I could be Alice in my version of Wonderland



I actually wrote this last year as an assignment. Reading trhough it, I think it works pretty well with Why I Write:

Cecil was a caterpillar. Cecil was my friend. The last time I saw Cecil, he was this big. I said “Cecil, what have you done?”

What Cecil the caterpillar had done was create a book worm –a print consuming monstrosity that would be swayed by neither television nor the occasional recreational activity. I had never really been one for the outdoors. Growing up in a city where the park was about as safe as a loaded gun in a slum village, I had to learn how to keep myself safe from my thoughts and the reality of the stagnancy that was fast becoming my childhood.

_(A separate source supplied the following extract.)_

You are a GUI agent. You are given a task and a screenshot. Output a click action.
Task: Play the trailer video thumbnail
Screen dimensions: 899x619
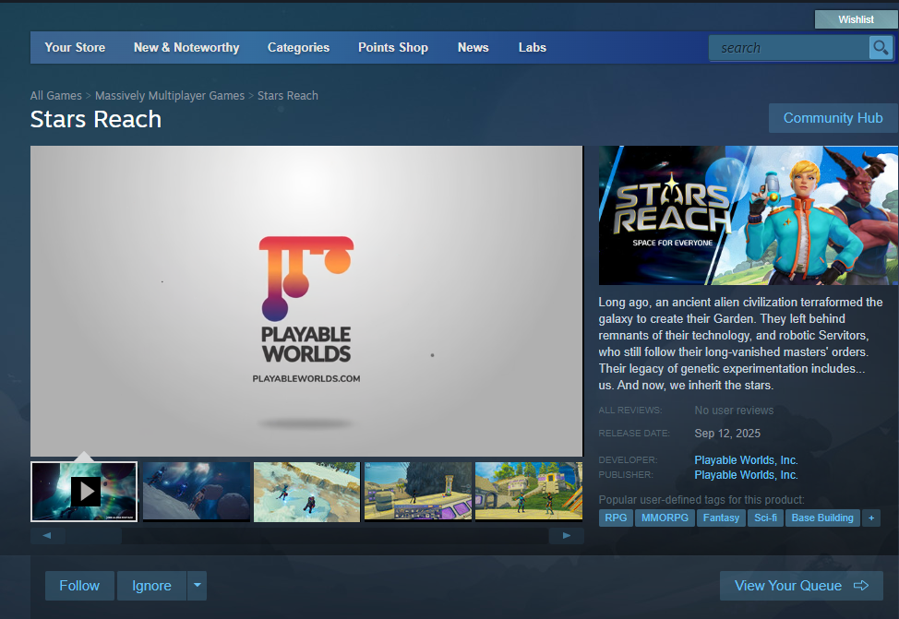coord(84,492)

I had been Alice long before Wonderland became a metaphor for half-lived dreams and half-conscious concepts. My rabbit was clad in four-inch heels and a working suit. We navigated our way through the concrete jungle and found the rabbit hole at the end of an alley on West Street. Howl’s Moving Castle had settled in Durban’s CBD and I had stumbled into Narnia. The smell of unopened pages in aged books did to me what I had seen fairy dust do to Peter Pan.

From the day of what I continue to believe was my greatest discovery, I did believe in fairies. What was in that book store-cum-paradise was a fantasy so otherworldly that not even J.K Rowling and all the wizards of Hogwarts could conjure up. I drove my first car in the rooms of that establishment. With my hands on Christine’s devilish dashboard I raced into a Paradise Lost and found myself in the world of prose and poetry. I have never looked back.

Since that first glance into the looking glass I have gathered my rosebuds while I may and welcomed literature with an Embrace that Mark Behr has returned effortlessly for the past seven years. A lot has happened in that time. I have fallen in love, for one. In the Eleven Minutes that it took me to find Paulo Coelho, I had re-invented myself into an entity that had her life written on unread pages as much as she had her heart captured in The Picture of Dorian Grey.

Cecil was a caterpillar. Cecil was my friend. The first time I saw Cecil, he was this big. I said “Cecil, why are you this big?” He said, “I was just born”. I was born with Cecil that day, and will die when Veronika finally decides to die successfully.